Heading north, the trail is in good shape until just before the White Chuck River bridge, where you will cross the first of many, many, many downed trees. From this point until Buck Creek Pass (and likely well beyond), where we turned around, you will be crossing downed trees consistently. In most cases, the trees are easy to navigate, but there are several that are very, very difficult to cross (I have short legs and wouldn't have made it around some without help from my husband) and several that make finding the trail on the other side a bit challenging (there is at least one log where hikers have headed in the wrong direction often enough that it actually looks like the trail goes that way but it doesn't).
In addition, in many places, the trail is barely there, especially in the switchbacks leading up from Milk Creek (going north) to the point where I see a future where parts of this section will no longer be navigable if not maintained in the near future.
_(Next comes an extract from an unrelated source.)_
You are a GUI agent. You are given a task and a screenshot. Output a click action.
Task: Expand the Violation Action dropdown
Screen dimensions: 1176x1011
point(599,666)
Further, there are many places where the trail is overgrown and brushy (especially in the switchbacks leading down from Mica Lake to Milk Creek and up the other side, which makes the fact that the trail is sliding down the hill even more challenging). It's clear that this section has not been maintained in some time.
We saw a number of hikers think that they could get water from Milk Creek, but this would be incredibly difficult given the slope down to the fast-paced stream. Get water before you get there (there are a number of options between Mica and Milk Creek), or you may be out of luck for 7+ miles up an extremely steep climb.
The bridge over Kennedy Creek is gone. Plan accordingly. On the way out, we didn't really think about this and crossed around 4pm, which is not a great time to cross a glacier fed stream. We forded it, but it was scary and nerve wracking. I recommend crossing in the morning (which we did on the way back... much more manageable and possible via an albeit sketchy log).
This section does have some amazing views (Fire Creek Pass, Panorama Point, Glacier Meadows, the old growth near Suiattle River Trail), but it is a chore to hike. It's mentally and emotionally exhausting to cross that many trees, deal with the brushy overgrown areas, and try to find the right places to step to stay on the nearly gone trail. It wasn't quite so bad coming back because we knew what to expect. I'm hoping this trip report prepares you so it's not quite so bad (but it will be bad).